In an official press release, the Kings announced that the two sides had come to a verbal agreement.  Needless to say, the announcement ignited celebrations for hockey fans in Los Angeles; and shouts of denial from opposing fans who still  held out hope that their team would sign the restricted free agent an offer sheet.

“The Los Angeles Kings have reached a verbal agreement with restricted free agent defenseman Drew Doughty on a multi-year contract, Kings President/General Manager Dean Lombardi announced tonight.”

By all measures, the two sides came together on a deal at the last minute. The Kings finally budged after insisting that he average cap hit of any deal would not exceed Anze Kopitar’s team high $6.8 million per season. From Doughty’s side, the young defenseman accepted an eight-year deal—a longer term than he may have preferred. The $7 million average salary per season will make him the third-highest paid defenseman—trailing only Shea Weber’s one-year contract and Brian Campbell’s ridiculous $7.1 million per season. Kings’ governor Tim Leiweke praised GM Dean Lombardi for getting a deal done that works for the team.

“Dean did a good job here. Dean is unbelievable with the budget and the forecasting and, as you know, he’s a professor when it comes to the boxes and forecasting where we’re going long-term. So he was passionate about protecting ourselves with some flexibility here. I feel good about the fact that we have someone that has the vision that Dean has, long-term, and is keeping the nucleus together. But he’s also smart, and he knows eight years is eight years. And this kid is 21 years old. He’s going to 29, and still in his prime, when he’s done with this contract. That’s a good thing for the franchise. The guy that isn’t mentioned here, Mr. Anschutz, he has broken the bank here. We are sending a very strong message to our fans. We’re committed to winning, and we just proved it again.”

Three weeks ago, there were reports that the Kings had offered the 21-year-old defenseman a 9-year deal worth $6.8 million per season.

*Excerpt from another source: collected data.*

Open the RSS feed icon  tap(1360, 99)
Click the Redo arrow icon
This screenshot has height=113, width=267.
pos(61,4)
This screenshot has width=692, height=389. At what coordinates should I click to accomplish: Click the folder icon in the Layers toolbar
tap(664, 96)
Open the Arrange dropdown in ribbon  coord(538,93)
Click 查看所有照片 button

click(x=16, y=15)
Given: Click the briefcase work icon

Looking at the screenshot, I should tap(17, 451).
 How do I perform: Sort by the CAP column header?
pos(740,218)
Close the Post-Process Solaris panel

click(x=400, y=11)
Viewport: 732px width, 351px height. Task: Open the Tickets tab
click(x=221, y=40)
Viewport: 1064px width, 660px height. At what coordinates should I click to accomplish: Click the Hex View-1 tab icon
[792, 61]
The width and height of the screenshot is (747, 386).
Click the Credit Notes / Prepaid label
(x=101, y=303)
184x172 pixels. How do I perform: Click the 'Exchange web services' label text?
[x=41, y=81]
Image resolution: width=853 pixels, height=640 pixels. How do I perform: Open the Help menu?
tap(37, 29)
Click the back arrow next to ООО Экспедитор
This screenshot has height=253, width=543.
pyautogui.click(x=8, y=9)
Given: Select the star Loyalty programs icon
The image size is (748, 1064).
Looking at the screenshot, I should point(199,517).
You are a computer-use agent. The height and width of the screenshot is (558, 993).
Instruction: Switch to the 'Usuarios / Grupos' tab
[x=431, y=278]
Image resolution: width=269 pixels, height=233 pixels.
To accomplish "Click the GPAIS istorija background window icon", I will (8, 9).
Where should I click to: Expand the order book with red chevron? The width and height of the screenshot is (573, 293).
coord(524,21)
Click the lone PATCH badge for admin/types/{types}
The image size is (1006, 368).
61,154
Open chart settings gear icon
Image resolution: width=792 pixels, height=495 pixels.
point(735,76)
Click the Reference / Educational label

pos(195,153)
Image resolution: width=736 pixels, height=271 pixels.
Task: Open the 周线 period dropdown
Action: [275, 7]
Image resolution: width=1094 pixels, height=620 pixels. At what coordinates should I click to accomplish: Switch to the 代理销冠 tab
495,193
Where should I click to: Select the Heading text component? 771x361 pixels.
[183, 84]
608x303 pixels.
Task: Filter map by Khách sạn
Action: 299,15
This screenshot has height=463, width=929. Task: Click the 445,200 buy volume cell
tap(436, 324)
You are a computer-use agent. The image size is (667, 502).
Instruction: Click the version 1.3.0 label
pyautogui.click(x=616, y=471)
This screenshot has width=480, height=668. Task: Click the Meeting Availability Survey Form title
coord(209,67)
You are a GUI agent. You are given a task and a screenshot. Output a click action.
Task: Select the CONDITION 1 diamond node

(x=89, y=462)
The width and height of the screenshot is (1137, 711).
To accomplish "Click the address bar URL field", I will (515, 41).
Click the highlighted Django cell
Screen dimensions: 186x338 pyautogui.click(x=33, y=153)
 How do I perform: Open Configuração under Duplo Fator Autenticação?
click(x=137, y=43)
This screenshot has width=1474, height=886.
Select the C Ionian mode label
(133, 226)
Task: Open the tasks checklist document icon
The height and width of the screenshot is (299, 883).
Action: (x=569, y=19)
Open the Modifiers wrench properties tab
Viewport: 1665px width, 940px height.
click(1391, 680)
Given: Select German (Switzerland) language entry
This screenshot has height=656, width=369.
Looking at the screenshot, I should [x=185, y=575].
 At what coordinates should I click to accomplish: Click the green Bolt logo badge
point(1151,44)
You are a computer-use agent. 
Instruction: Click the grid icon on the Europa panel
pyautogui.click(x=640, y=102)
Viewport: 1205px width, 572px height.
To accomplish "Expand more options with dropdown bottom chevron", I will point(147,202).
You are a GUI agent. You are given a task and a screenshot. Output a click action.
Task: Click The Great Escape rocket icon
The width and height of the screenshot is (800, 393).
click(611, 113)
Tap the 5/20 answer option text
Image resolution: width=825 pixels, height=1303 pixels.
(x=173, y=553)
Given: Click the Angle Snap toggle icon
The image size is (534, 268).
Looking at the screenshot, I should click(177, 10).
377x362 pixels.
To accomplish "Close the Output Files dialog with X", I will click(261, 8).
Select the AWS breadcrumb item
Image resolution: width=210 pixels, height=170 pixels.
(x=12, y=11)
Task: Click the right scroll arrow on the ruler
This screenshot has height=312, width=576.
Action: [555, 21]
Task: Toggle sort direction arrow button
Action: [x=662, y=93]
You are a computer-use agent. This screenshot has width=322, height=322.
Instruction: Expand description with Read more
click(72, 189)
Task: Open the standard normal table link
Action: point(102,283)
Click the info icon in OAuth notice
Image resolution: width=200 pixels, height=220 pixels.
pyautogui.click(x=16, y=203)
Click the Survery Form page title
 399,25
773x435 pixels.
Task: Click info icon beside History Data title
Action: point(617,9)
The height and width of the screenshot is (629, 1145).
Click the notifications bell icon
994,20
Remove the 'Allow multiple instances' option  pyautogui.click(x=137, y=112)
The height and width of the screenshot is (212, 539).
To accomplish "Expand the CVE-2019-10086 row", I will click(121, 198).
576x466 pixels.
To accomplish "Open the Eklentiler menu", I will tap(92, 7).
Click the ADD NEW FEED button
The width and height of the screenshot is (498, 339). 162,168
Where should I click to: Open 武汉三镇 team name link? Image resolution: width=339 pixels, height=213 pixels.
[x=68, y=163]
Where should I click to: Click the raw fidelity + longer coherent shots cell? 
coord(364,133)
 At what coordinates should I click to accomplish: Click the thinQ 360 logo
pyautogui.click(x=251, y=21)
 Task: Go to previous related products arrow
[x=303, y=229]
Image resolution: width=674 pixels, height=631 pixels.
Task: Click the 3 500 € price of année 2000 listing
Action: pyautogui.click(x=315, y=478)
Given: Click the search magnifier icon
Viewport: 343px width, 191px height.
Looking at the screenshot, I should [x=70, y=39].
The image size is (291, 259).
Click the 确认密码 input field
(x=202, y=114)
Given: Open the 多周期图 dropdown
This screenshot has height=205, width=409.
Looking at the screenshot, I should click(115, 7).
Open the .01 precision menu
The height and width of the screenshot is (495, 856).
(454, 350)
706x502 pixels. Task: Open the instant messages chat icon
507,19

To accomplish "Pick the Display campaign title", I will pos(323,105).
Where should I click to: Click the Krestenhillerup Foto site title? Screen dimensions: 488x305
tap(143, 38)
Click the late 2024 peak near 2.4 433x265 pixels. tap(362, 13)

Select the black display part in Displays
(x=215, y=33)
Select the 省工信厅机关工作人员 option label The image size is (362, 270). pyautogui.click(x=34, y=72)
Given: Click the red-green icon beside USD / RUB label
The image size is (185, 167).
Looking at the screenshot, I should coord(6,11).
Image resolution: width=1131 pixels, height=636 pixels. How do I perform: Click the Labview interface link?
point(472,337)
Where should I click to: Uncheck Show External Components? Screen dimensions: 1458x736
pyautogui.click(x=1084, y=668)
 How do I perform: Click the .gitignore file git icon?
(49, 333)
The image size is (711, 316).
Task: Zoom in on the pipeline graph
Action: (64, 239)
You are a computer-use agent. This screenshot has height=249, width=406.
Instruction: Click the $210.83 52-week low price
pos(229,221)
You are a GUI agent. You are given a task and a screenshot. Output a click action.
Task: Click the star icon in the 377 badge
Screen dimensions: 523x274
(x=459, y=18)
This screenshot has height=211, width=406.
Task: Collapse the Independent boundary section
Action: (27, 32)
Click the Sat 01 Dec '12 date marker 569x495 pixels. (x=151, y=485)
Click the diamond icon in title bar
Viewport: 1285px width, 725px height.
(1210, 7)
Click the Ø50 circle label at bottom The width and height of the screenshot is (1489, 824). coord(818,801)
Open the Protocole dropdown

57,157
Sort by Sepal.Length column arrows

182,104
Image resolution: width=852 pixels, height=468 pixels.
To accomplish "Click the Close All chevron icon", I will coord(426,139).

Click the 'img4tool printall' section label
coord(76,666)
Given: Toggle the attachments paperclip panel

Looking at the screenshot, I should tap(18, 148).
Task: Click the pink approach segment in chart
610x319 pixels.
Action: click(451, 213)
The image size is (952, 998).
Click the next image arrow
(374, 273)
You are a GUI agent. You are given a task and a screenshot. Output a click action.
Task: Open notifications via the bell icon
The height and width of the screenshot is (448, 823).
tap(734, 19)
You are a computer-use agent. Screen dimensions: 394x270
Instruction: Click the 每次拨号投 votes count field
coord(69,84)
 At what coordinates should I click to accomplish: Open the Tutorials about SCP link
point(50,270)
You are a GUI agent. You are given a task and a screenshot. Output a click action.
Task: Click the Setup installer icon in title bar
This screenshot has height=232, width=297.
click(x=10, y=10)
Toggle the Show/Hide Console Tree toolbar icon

From the Kings point of view, it’s easy easy to understand their excitement. The 8-year deal will eat up four of Doughty’s valuable “unrestricted years,” at a reasonable $7 million per season. One of the difficult parts of the negotiating process is that there’s no real comparable salary for a player like Doughty. He’s already become the second youngest player to be nominated for the Norris Trophy and proved he belonged among the league’s elite at the 2010 Winter Olympics in Vancouver.

The timing also worked out for Los Angeles as well. There were plenty of artificial deadlines; but both sides understood that a deal needed to be reached by the end of the week or Doughty would miss regular season games. The Kings have two more preseason games in North America before leaving for Europe on Saturday night. People around the organization said they hoped to sign him in time to participate in a couple of preseason games before the regular season started in Berlin. With tonight’s deal, the team will decide if they want him to play in Saturday’s preseason game against the Avalanche before heading to their final preseason game on Tuesday in Hamburg, Germany.

For Doughty, he instantly becomes one of the highest paid defensemen (and players) in the NHL. He successfully skipped his “second contract” and jumped right to his huge payday at the tender age of 21. $7 million per season will buy quite a few cocktails for the man who recently reached the legal drinking age.

Symbolically, it shows that the organization realizes he’s an crucial piece to their puzzle. He’s now the highest paid player on a team that not only has playoff aspirations, but Stanley Cup dreams. No pressure there kid.

Now comes the tough part. As weird as it may sound after this prolonged three month ordeal, someone may want to tell Doughty that negotiating the contract is the easy part. Now he’ll have the next eight years to prove that he’s worth it. With that kind of money and the type of team the Kings have assembled this season, individual statistics may not be enough to justify that kind of contract.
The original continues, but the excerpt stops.